I loved this post and your descriptions of your children listening, laughing, snuggling, reading, and that warm afternoon sun on the couch. Thanks for the reminder to take the time 🙂
Brodi – Great point. There are a lot of things our kids need to see us do. It's so important they see their moms as people with interests and passions.
Charelle – the 20th C treasury book sounds fantastic. I've been putting holds on everyone's recommendations. I'll also check Click, Clack, Moo. Thank you!
Disco Mom – Lucky girl to be related to Michelle and Dave! Love them. And can't thank you enough for sharing your favorites. I love Kevin Henkes. And I had completely forgotten about Christina Katerina. Is that an oldy? Like from my childhood?
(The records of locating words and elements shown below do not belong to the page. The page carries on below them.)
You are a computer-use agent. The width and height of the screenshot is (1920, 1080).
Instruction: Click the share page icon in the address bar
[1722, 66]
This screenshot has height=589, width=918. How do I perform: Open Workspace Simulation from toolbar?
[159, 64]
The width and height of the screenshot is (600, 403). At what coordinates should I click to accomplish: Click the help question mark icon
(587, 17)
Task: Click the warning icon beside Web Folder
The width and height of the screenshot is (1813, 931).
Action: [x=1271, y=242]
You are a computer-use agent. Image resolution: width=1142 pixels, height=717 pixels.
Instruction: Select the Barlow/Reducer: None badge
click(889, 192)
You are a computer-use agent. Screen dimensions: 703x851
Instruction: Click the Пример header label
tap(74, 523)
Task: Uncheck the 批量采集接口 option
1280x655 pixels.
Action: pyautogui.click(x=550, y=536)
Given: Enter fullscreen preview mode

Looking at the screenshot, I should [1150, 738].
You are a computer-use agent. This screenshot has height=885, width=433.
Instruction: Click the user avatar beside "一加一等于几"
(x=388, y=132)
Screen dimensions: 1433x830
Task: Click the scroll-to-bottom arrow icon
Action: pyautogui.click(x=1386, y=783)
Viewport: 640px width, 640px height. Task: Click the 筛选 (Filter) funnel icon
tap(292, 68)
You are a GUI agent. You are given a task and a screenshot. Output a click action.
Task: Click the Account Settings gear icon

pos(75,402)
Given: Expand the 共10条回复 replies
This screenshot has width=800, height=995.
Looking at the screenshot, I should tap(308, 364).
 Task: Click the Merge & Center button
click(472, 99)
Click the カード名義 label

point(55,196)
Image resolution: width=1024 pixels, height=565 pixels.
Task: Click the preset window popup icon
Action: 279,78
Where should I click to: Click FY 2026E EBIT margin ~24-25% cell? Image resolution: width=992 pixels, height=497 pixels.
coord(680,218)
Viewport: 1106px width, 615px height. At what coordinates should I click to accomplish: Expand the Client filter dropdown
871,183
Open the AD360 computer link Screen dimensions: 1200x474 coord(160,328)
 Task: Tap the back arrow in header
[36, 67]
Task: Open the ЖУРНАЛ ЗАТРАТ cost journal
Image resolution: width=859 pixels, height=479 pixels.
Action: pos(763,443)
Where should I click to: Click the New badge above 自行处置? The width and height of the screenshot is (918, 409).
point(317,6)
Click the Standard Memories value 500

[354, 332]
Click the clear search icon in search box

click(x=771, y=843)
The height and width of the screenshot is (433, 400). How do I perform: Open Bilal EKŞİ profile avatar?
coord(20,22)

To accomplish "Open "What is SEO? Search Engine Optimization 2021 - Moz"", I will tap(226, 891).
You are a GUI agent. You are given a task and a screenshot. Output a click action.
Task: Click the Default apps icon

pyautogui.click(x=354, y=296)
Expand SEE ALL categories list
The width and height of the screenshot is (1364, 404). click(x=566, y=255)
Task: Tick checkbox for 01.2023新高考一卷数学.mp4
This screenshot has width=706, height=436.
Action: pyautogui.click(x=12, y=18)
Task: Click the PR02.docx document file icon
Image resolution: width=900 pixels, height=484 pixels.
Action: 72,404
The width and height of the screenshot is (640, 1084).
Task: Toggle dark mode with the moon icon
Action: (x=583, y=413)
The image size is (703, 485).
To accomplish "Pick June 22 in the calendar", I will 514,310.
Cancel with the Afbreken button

If it's the one I'm thinking of – where she turns the box into every possible thing she can imagine – it was one of my favorites. Thanks a million!
Do Princesses wear hiking boots
*just two that are pretty much memorized in our household…i hate to admit but we are also fans of "walter the farting dog" which i know can get some grimaces…
luv the collection…oh the moments when we actually SLOW down and read…they are the best of times with me and my girls, i often get lost in savannah reading and just admire her soft skin, sweet lips, and the ways her eyes bring the pages to life.
reading…plain and simple, we should just do more and more of it.
luv all your recent updates! im still stuck in december, got a new calling at church (yw pres) and its got me all flustered :0 lol!
hope to get together with you girls soon!
Cami – Yes, Ladybug girl is a favorite here too. But I don't own a copy. Always library. We do have Do Princesses Wear Hiking Boots – a kick to read. Darling. I must admit, however, I haven't read Walter… yet!
Can't believe the hum at your house – wow. The ward didn't let you sit still very long. You will be amazing. AMAZING. Those YW are in for the best thing ever. Lucky girls.
We're planning dinner for late February. Rachel and Sarah are traveling to Kuala Lumpur with Dave's wife, Shirlee, beginning of February. So I'll email you once we pin down a date. Must see you soon!
Cath – what a great resource! I just wandered onto it and love the suggestions. Off to the library to get them! I just read Kermit the Hermit Crab, Bill Peet with my 5 year old and he loved the illustrations of the ocean and the lesson about being kind. The sing-song of the rhyming was alluring to my 18 month too! We should set up a lunch for the Jerusalem girls who are in town this summer – I will facebook you about that. I will be a follower now so keep the good childrens books coming. It is so fun to see your family. -Maren
I know I'm commenting late, but I adore the Frances books by Russell Hoban and Each Peach Pear Plum by Janet and Allan Ahlberg. So cute.
I think this year I will buy my mom the Eloise Wilkins Stories book. She (and I) love her illustrations. Thanks for the recommendations.